Task prompt
Below are some entries; state how many of their lines contain the word "computer", with nothing else in the reply.

Input records
---
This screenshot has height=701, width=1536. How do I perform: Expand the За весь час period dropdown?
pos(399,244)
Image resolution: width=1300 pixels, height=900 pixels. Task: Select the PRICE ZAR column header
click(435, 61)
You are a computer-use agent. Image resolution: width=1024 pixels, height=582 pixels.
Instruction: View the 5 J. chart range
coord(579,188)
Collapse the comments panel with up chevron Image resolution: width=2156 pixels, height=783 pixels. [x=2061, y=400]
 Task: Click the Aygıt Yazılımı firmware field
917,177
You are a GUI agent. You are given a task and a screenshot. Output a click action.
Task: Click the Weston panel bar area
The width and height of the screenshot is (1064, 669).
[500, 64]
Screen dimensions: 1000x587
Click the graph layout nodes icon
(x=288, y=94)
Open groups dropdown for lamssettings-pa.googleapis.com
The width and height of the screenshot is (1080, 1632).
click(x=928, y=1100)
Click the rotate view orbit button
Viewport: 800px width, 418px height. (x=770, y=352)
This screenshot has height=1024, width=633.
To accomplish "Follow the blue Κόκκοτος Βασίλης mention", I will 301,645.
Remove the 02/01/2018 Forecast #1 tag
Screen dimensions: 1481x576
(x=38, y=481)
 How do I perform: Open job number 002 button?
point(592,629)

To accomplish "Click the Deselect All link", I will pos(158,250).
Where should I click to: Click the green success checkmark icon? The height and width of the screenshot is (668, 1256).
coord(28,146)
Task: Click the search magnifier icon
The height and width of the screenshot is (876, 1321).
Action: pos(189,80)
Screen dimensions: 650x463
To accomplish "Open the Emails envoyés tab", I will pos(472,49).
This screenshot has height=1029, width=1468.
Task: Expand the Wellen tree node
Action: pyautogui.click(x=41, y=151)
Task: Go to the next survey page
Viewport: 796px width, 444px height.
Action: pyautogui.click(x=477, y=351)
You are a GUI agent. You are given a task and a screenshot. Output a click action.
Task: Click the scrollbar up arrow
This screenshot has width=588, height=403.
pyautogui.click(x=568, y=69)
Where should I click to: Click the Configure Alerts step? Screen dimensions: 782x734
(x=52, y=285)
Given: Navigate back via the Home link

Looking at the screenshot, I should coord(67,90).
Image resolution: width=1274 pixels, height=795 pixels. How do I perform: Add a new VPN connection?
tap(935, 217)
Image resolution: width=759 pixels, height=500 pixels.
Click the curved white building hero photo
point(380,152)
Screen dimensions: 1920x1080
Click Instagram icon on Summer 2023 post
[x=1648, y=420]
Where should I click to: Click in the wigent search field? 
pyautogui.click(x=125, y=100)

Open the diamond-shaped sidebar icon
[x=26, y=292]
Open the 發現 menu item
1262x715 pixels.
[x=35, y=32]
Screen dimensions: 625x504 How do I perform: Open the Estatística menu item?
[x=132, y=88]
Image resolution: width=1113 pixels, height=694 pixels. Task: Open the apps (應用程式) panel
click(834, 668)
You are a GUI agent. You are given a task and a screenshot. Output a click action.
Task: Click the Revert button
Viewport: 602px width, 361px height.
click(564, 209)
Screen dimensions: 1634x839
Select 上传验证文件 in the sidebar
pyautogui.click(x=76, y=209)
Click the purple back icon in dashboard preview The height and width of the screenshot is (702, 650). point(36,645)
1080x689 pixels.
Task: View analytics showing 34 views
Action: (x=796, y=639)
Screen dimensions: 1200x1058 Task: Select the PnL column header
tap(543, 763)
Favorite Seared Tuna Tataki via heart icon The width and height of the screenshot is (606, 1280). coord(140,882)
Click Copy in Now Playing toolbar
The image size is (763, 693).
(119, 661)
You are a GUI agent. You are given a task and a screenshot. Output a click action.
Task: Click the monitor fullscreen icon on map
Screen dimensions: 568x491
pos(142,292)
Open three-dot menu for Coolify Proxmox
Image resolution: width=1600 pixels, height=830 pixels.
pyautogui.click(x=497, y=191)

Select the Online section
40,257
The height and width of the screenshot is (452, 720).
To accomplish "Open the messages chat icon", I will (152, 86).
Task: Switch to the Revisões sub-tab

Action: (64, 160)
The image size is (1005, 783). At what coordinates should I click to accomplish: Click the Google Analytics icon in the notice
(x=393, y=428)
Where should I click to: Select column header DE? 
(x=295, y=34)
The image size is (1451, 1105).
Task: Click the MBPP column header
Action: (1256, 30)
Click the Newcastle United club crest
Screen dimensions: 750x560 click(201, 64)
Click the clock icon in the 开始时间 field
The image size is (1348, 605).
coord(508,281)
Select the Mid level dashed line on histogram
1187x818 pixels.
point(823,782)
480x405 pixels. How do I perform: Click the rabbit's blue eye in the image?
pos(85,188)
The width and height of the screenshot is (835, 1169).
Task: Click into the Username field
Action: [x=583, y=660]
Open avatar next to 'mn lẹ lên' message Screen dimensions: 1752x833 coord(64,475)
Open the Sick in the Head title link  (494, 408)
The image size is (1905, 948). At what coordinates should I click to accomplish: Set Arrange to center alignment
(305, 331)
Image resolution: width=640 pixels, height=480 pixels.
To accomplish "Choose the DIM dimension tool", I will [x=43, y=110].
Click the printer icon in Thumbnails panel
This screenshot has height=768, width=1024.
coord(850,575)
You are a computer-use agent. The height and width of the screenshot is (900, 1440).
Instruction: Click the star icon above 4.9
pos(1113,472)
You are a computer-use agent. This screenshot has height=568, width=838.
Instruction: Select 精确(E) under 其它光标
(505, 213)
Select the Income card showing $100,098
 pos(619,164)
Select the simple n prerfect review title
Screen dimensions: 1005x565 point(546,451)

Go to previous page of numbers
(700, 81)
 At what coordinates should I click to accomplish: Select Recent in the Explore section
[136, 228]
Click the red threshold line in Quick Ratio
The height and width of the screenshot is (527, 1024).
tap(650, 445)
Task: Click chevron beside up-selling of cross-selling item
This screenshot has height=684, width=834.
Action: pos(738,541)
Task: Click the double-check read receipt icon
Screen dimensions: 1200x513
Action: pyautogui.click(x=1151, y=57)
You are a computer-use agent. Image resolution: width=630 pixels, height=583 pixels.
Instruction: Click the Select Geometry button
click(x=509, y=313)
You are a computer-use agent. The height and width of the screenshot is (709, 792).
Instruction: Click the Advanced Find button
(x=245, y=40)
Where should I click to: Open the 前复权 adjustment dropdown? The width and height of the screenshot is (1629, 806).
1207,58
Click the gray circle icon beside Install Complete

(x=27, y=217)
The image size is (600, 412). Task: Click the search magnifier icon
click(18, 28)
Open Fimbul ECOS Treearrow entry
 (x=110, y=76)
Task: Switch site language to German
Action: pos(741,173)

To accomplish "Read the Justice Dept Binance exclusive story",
---
Your response
5